Decreased serum iron levels can be frequently observed in patients after traumatic brain injury.
Objectives. To investigate the dynamics of serum iron levels in patients with irreversible traumatic brain injury.
Material and methods. 107 patients with severe traumatic brain injury were included in the prospective non-randomized study. The patients were 52 (39; 60) years old; weight – 78 (70; 85) kg; 83 (77.6%) male and 24 (22.4%) female patients. Depending on the treatment outcome, 2 groups were formed: patients with a positive treatment outcome (group 1, n=56) and withan unfavorable results of intensive care (group 2, n=51), in whom the brain death was declared during treatment. In patients the serum iron levels were analyzed on the 1, 2, 3, 5, 7 and 10 days.

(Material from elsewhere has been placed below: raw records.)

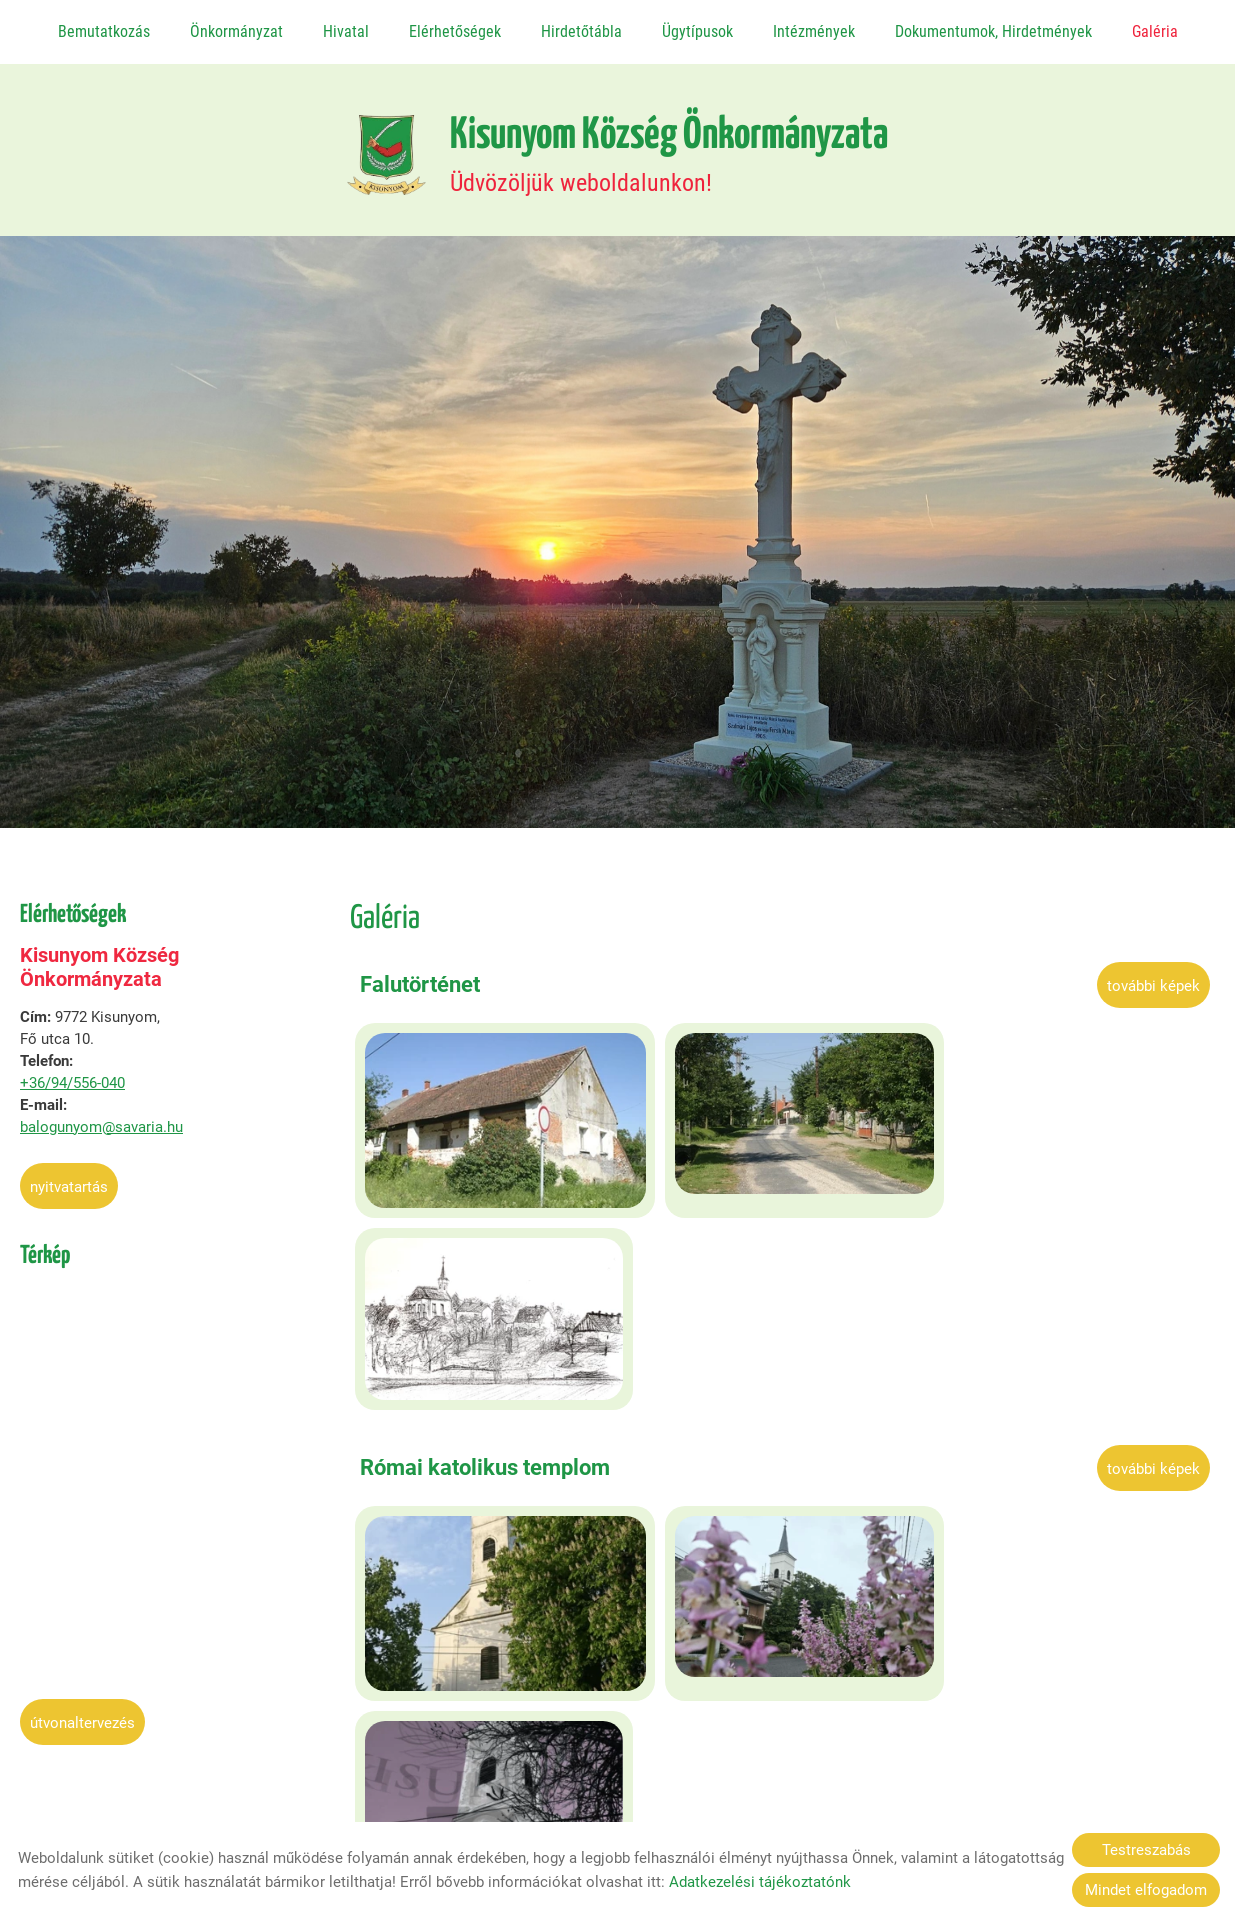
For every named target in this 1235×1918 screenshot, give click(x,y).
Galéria (1154, 31)
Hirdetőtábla (581, 31)
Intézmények (813, 31)
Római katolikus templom (485, 1254)
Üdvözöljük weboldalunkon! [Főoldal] (668, 146)
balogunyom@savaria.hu (101, 1118)
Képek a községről (450, 1531)
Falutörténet (420, 976)
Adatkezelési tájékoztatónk (760, 1882)
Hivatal (346, 31)
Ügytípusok (696, 31)
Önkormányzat (236, 31)
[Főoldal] (379, 146)
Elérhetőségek (455, 31)
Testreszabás (1146, 1850)
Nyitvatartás (69, 1178)
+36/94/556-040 (72, 1074)
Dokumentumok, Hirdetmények (992, 31)
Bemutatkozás (104, 31)
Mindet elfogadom (1146, 1890)
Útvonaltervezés (82, 1714)
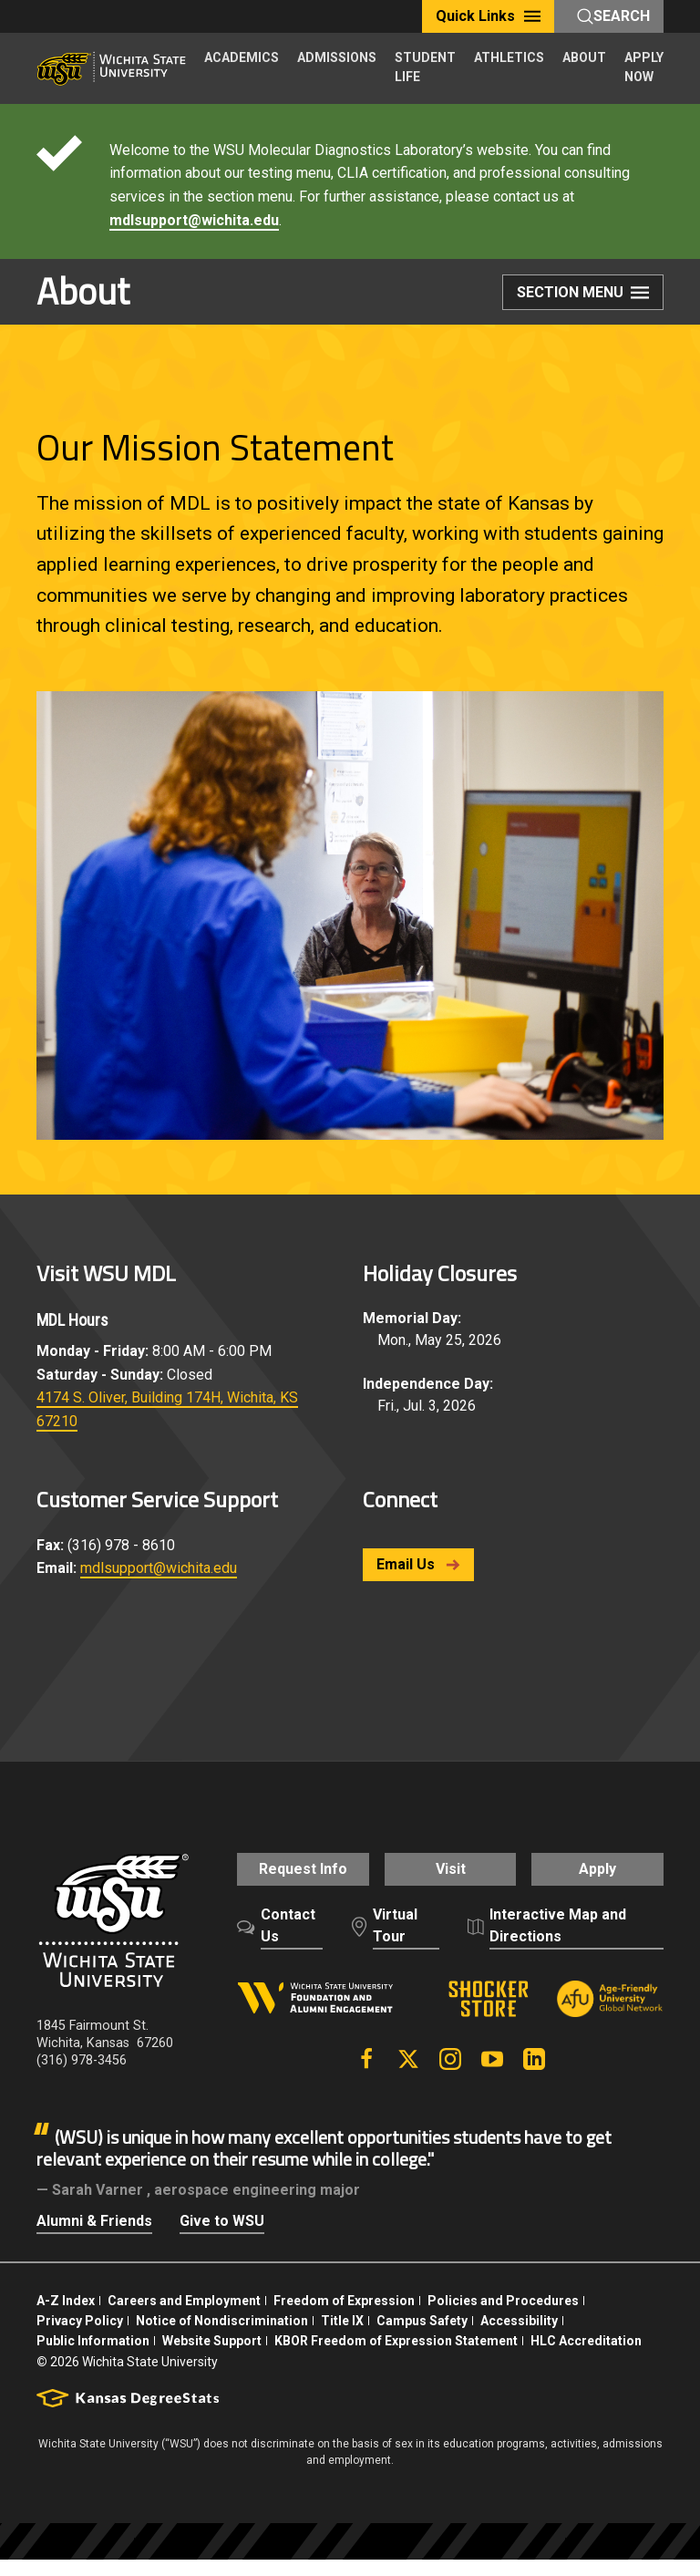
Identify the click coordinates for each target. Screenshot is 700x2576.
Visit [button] (451, 1879)
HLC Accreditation (586, 2357)
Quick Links (488, 16)
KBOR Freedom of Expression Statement (396, 2357)
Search (613, 16)
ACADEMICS (241, 57)
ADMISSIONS (336, 57)
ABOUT (584, 57)
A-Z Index (65, 2317)
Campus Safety (422, 2337)
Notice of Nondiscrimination (222, 2337)
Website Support (212, 2357)
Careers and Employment (184, 2317)
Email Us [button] (418, 1564)
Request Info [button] (295, 1879)
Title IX (342, 2337)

Results. Statistically significant differences were found between the two groups in: level of consciousness according to the Glasgow Coma Scale upon admission (12 (8; 14) points in group 1 and 5 (4; 6) points in group 2 (p<0.0001)); volume of the intracranial hematoma (76 (56; 107) ml and 150 (75; 185) ml, respectively (p=0.0057)); the volume of blood loss during surgery (293.5 (211; 505) ml and 500 (254; 750) ml, respectively (p=0.038)); severity of the condition according to the SOFA scale upon admission (3 (1; 6) points and 7.5 (6; 11) points, respectively, (p<0.0001)). No statistically significant differences in the serum iron level on the 1st and 2nd days were found: on the 1st day – 7.9 (4.1; 12.7) μmol/l in group 1 and 5.4 (2; 11.9) μmol/l in group 2 (p=0.48). On the 3rd and subsequent days of the study, statistically significant differences in the iron level between the groups of patients were observed: on the 3rd day - 5.1 (3.3; 9.8) μmol/l in group 1 and 3 (2; 4.1) μmol/l in group 2 (p=0.002).
Conclusions. Patients with the brain death have lower serum iron levels on the 3rd and subsequent days; it is associated with both greater brain damage and systemic inflammatory response syndrome, which increases significantly with brain death.